Concise Dictionary of Spoken Chinese
- Front cover of Concise Dictionary of Spoken Chinese.
- Author: Yuen Ren Chao, Lien Sheng Yang
- Language: Chinese, English
- Publisher: Harvard University Press
- Publication date: 1947
- Publication place: United States
- Media type: print
- Pages: xxxix, 292
- OCLC: 3393465

= Concise Dictionary of Spoken Chinese =

The Concise Dictionary of Spoken Chinese (1947), which was compiled by Yuen Ren Chao and Lien Sheng Yang, made numerous important lexicographic innovations. It was the first Chinese dictionary specifically for spoken Chinese words rather than for written Chinese characters, and one of the first to mark characters for being "free" or "bound" morphemes according to whether or not they can stand alone as a complete and independent utterance.

==History==
The compilers of the Concise Dictionary of Chinese, the linguist Yuen Ren Chao (1892–1982) and the historian Yang Lien-sheng (1914–1990), were famous Chinese-American scholars who worked in Harvard University wartime Chinese language programs for the War Department. Chao was a visiting professor at Harvard from 1941 to 1946, while Yang entered the graduate program in 1940, and received an M.A. in 1942 and Ph.D. in 1946.
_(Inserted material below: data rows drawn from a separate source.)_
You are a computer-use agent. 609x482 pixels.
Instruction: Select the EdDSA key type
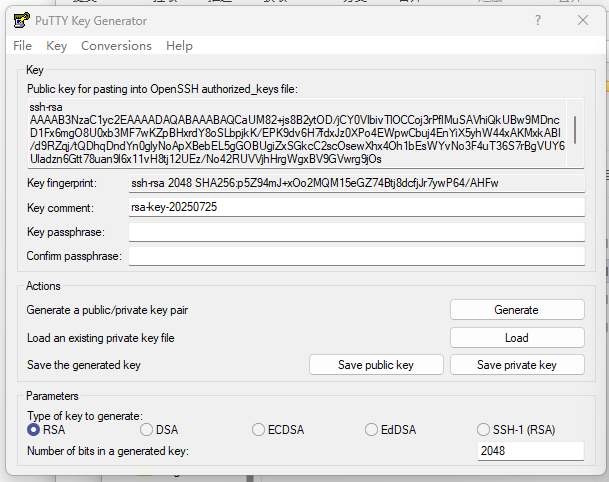click(372, 430)
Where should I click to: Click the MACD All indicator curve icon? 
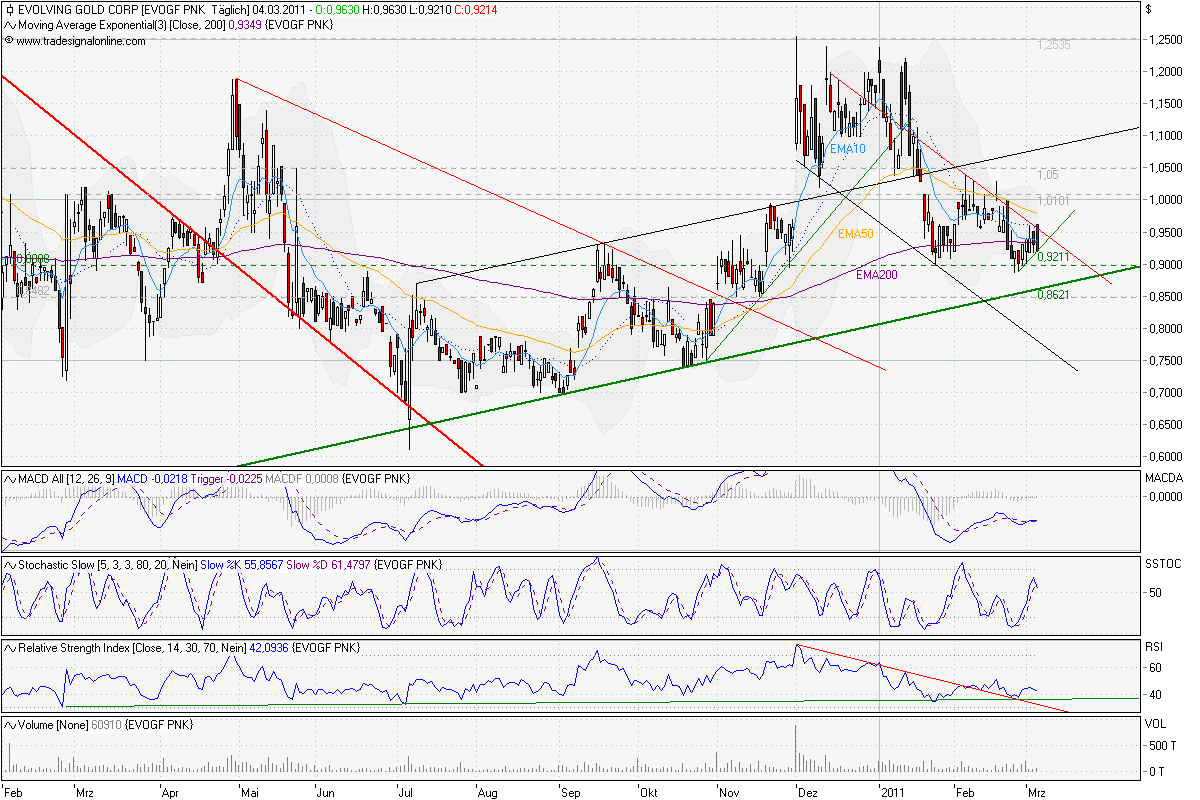[x=9, y=478]
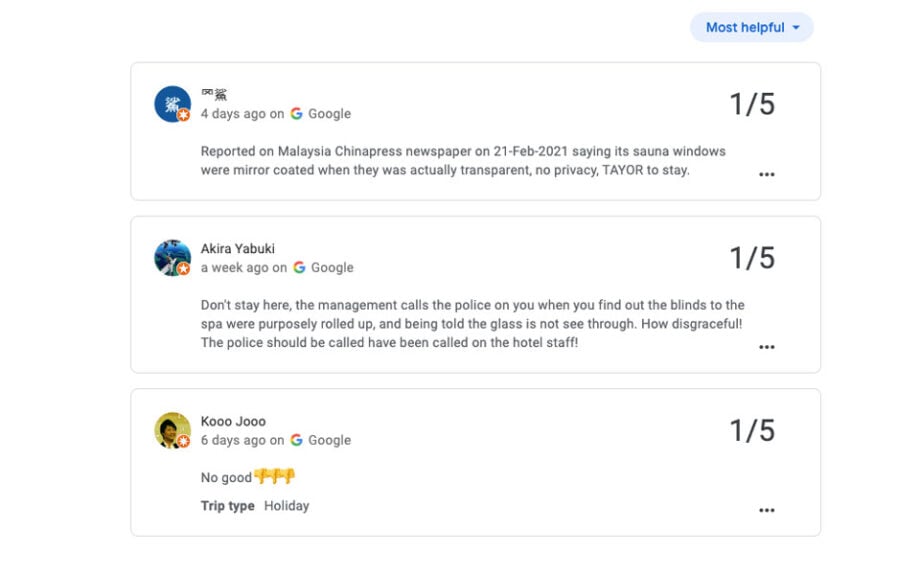The image size is (920, 575).
Task: Click the 1/5 rating on the first review
Action: tap(752, 104)
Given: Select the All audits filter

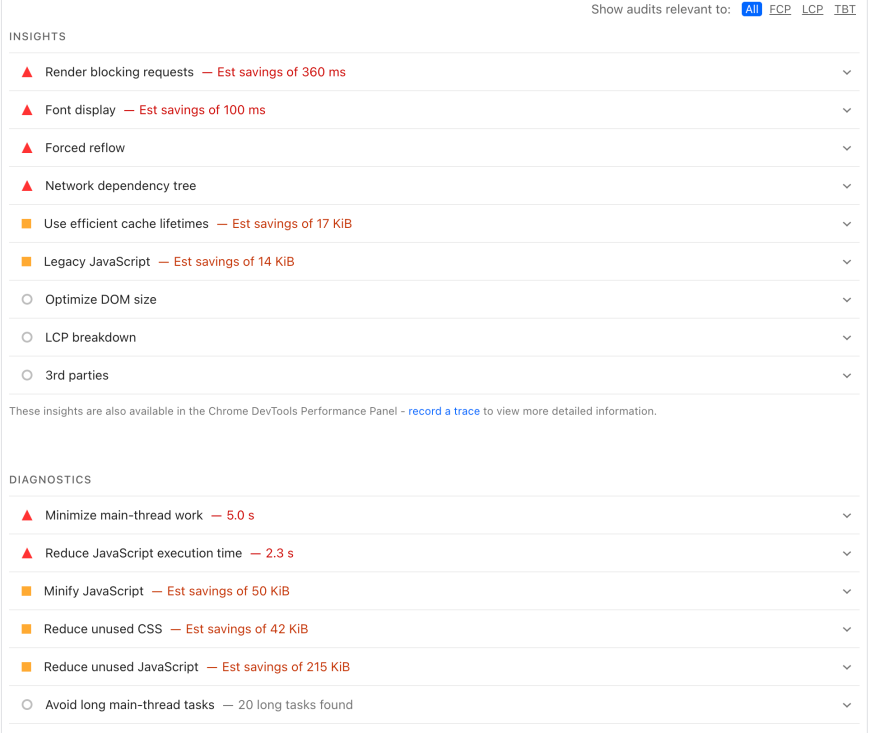Looking at the screenshot, I should (x=752, y=9).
At the beginning of World War II, the shortage of Chinese and Japanese bilingual dictionaries became an urgent matter for English-speaking Allies. The Harvard–Yenching Institute said the need for Chinese dictionaries in America had "grown from chronic to acute", and selected two "practical dictionaries" to revise and reprint—without either author's permission—for "the immediate demands of American students". Both photolithographic reproductions were retitled: The Five Thousand Dictionary became Fenn's Chinese–English Pocket-Dictionary (1942) and A Chinese–English Dictionary: Compiled for the China Inland Mission by R. H. Mathews (1931) became Mathews' Chinese–English Dictionary (1943). Y. R. Chao contributed to both these reprints. He revised the introduction and wrote the Standards of Pronunciation, Styles of Pronunciation, and Tones sections for Fenn's, and wrote the Introduction on Pronunciation for Mathews.
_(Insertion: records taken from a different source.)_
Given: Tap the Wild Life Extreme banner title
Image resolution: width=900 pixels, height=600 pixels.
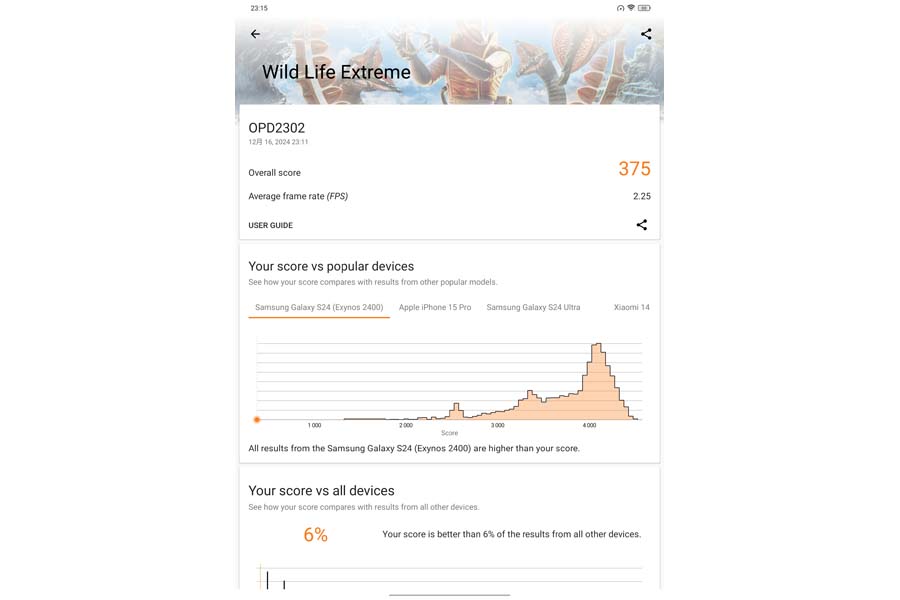Looking at the screenshot, I should coord(336,72).
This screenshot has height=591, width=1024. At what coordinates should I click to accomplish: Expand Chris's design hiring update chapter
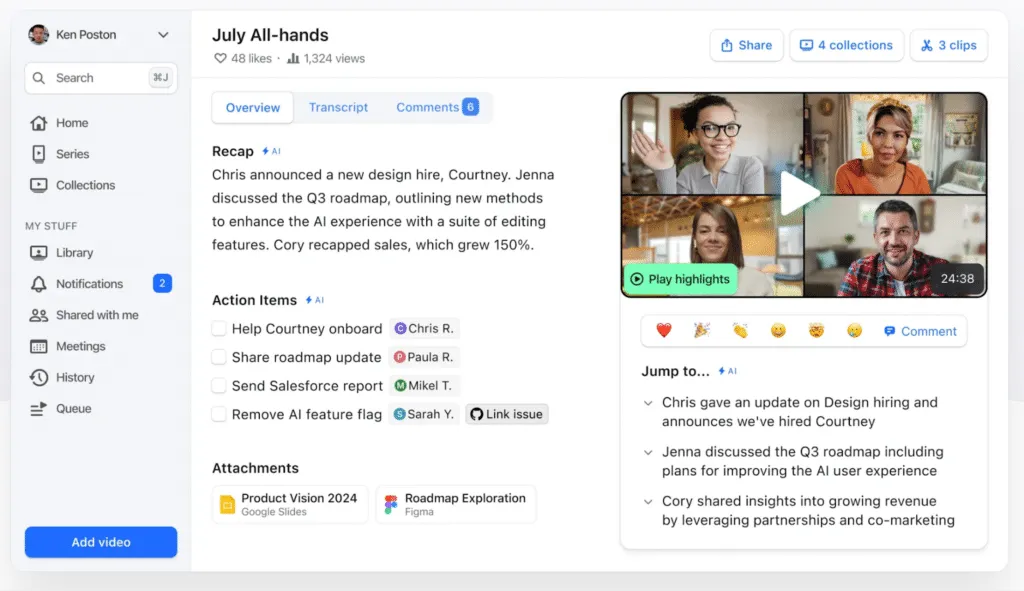(x=647, y=402)
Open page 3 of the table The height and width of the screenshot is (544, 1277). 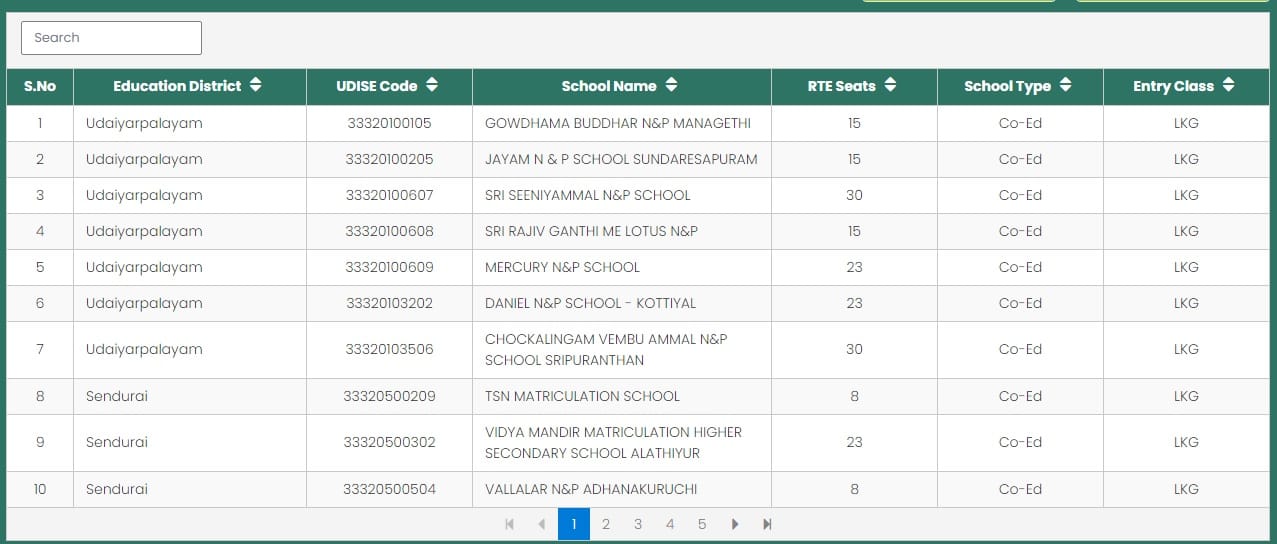pyautogui.click(x=638, y=524)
Yuen Ren Chao and Lien-sheng Yang divided the lexicographical work. Yang compiled the preliminary list of entries, partially drafted the definitions, served both as informant and as grammarian on Beijing dialect, and wrote the characters. Chao wrote most of the definitions, added pronunciations from regional varieties of Chinese, and wrote the front matter and the appendices. Chao and Yang finished compiling their Concise Dictionary of Spoken Chinese in 1945, the same year when the War Department published the anonymous Dictionary of Spoken Chinese: Chinese–English, English–Chinese. Although the 847-page Dictionary of Spoken Chinese is large, it contains relatively few lexical items, approximately 2,500 English–Chinese head entries in 500 pages and 5,000 Chinese–English ones in 300 pages.
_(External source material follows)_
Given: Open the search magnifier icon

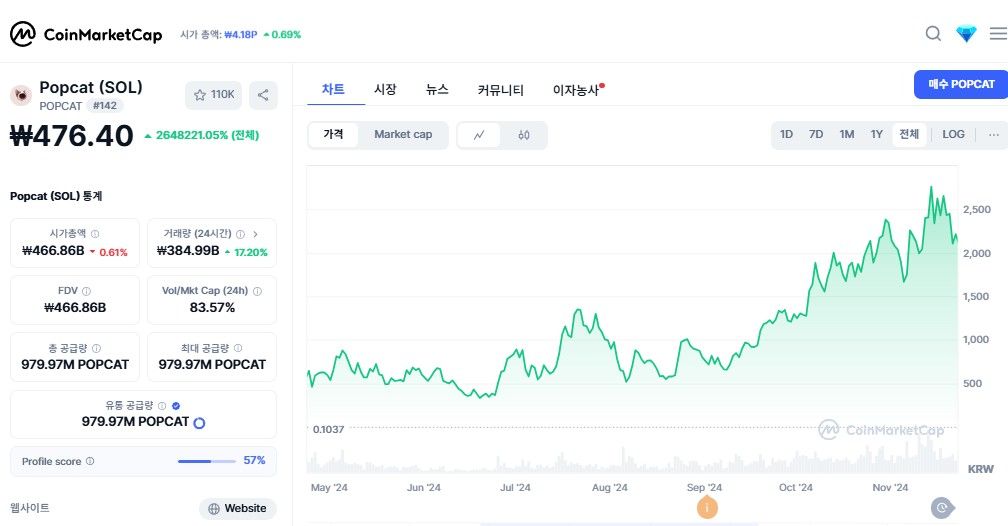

The Chinese–English section's head entries are not single characters, as in traditional Chinese dictionaries, but monosyllabic and polysyllabic words, which are alphabetically collated using a newly devised system for romanizing Chinese (which became the prototype for Yale romanization). "This represents a radical departure from all earlier Chinese–English dictionaries, which were primarily dictionaries of Chinese characters (hànzi) and not of the spoken language as such". Although the Chinese–English section gives characters for head entries, they are treated as secondary. The Dictionary of Spoken Chinese records authentic colloquial pronunciation, and its chief function is to show a user how to employ the entries in spoken Chinese—in contrast, the chief function of previous bilingual dictionaries is to enable a user to decode written texts. Most entries provide one or more usage examples from colloquial speech. This dictionary classifies words into twelve complex grammatical categories: adjective (A), demonstrative (Dem), adverb (H), intransitive verb (I), conjunction (J), coverb (K), measure word (M), noun (N), numeral (Num), pronoun (Pron), resultative compound (RC) and transitive verb (V).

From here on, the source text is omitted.